Title: Iodine-125 induced cholangiocarcinoma cell death is enhanced by inhibition of endoplasmic reticulum stress-mediated protective autophagy
Author: Lei Zou, Wei Chang, Jian-Hua Bai, Wan-Hong Shi, Yun Jin, Jun-Feng Wang, Kun-Hua Wang

Abstract: Cholangiocarcinoma (CCA) is the second most common primary liver malignancy, however, it is difficult to diagnose and treat, and only a few patients with CCA are suitable for surgery. Iodine-125 (I-125) is an effective treatment for cancer, but the molecular mechanisms underlying the effects of I-125 differ among different cancers. This study aimed to explore the effects of I-125 on CCA cell activity and determine the possible mechanisms of action of I-125 in this type of cancer. CCA cell proliferation, cycling, apoptosis, autophagy, and endoplasmic reticulum (ER) stress were determined after irradiation of CCA cells with I-125 seeds. The effects of I-125 on autophagy and ER stress in three CCA cell lines were evaluated using western blotting, while the effects of I-125 on apoptosis and autophagy in QBC939 cells treated with si-Beclin1 or si-PERK, respectively, were assessed using flow cytometry.

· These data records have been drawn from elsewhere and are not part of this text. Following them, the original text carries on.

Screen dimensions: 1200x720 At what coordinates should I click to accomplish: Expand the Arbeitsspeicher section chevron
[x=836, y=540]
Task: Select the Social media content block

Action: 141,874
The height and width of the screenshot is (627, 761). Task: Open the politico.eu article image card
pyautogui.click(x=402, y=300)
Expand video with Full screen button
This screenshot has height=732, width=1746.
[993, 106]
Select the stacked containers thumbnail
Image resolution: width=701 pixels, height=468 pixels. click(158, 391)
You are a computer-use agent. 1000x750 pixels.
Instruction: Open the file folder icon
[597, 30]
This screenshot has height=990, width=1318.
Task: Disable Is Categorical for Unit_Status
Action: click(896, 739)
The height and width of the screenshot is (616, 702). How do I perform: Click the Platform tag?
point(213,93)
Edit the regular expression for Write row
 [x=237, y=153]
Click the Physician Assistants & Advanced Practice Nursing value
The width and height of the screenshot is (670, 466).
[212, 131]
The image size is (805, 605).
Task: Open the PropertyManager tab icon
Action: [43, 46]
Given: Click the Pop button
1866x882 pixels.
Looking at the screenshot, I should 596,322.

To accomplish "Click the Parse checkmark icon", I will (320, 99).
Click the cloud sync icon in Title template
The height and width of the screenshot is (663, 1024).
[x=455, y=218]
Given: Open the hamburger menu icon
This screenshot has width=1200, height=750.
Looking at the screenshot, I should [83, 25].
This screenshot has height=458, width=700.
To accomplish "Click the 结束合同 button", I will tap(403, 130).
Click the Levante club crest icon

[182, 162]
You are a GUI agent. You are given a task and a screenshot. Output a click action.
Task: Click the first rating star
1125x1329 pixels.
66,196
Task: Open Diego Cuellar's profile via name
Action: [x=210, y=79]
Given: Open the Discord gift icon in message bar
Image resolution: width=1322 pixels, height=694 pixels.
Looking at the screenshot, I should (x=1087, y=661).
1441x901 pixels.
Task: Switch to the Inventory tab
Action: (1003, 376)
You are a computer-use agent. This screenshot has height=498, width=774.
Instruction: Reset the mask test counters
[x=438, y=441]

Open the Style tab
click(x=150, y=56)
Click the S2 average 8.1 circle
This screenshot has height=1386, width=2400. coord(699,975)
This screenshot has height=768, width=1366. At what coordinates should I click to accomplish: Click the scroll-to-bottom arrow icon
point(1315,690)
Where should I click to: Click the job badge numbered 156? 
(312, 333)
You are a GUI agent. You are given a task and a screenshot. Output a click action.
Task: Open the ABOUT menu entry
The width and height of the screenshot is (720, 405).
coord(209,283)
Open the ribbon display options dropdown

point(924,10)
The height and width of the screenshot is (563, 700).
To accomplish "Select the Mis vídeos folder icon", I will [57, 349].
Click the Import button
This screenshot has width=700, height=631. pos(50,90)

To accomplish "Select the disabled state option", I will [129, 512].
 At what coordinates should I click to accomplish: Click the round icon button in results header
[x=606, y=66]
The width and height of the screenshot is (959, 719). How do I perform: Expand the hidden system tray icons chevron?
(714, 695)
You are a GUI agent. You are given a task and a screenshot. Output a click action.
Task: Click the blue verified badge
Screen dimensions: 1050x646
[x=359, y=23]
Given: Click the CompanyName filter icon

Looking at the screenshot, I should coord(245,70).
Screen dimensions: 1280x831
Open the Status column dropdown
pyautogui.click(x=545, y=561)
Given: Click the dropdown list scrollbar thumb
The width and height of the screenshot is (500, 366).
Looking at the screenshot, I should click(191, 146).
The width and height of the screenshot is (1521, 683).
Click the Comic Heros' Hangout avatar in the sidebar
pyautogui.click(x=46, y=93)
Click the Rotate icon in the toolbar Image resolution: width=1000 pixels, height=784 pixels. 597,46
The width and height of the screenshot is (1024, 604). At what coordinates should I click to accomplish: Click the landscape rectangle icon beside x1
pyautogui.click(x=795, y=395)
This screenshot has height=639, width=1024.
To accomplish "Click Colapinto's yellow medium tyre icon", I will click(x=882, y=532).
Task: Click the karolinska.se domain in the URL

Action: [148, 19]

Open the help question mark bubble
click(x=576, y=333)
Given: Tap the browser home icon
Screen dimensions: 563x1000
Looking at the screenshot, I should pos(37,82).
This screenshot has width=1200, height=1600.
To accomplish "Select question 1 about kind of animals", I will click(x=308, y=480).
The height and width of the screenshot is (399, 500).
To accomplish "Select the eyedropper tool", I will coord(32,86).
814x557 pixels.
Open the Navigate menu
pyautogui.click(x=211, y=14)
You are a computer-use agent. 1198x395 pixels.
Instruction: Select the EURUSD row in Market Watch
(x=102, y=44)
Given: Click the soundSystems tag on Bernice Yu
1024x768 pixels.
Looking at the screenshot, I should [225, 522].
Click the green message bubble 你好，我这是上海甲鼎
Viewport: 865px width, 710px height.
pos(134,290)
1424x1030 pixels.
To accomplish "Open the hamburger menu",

I-125 suppressed cell viability and induced cell cycle G2/M-phase arrest in three CCA cell lines (QBC939, TFK-1, HuCCT1). I-125 induced apoptosis, autophagy, and ER stress by altering the expression levels of some related proteins in each of the three CCA cell lines. Furthermore, autophagy inhibition (treatment with si-Beclin1) increased expression of apoptosis-related proteins (Cleaved-PARP and Cleaved-caspase-3, Bax/Bcl2) in QBC939 cells irradiated with I-125 seeds, while ER stress inhibition (si-PERK) suppressed the expression of autophagy-related proteins (LC3-I, LC3-II, P62). Therefore, I-125 induces ER stress, thereby activating protective autophagy in CCA cells through the PERK signaling pathway. Combined inhibition of ER stress and autophagy signaling may increase the killing effect of I-125 on cancer cells and serve as a new auxiliary method in I-125 radiotherapy.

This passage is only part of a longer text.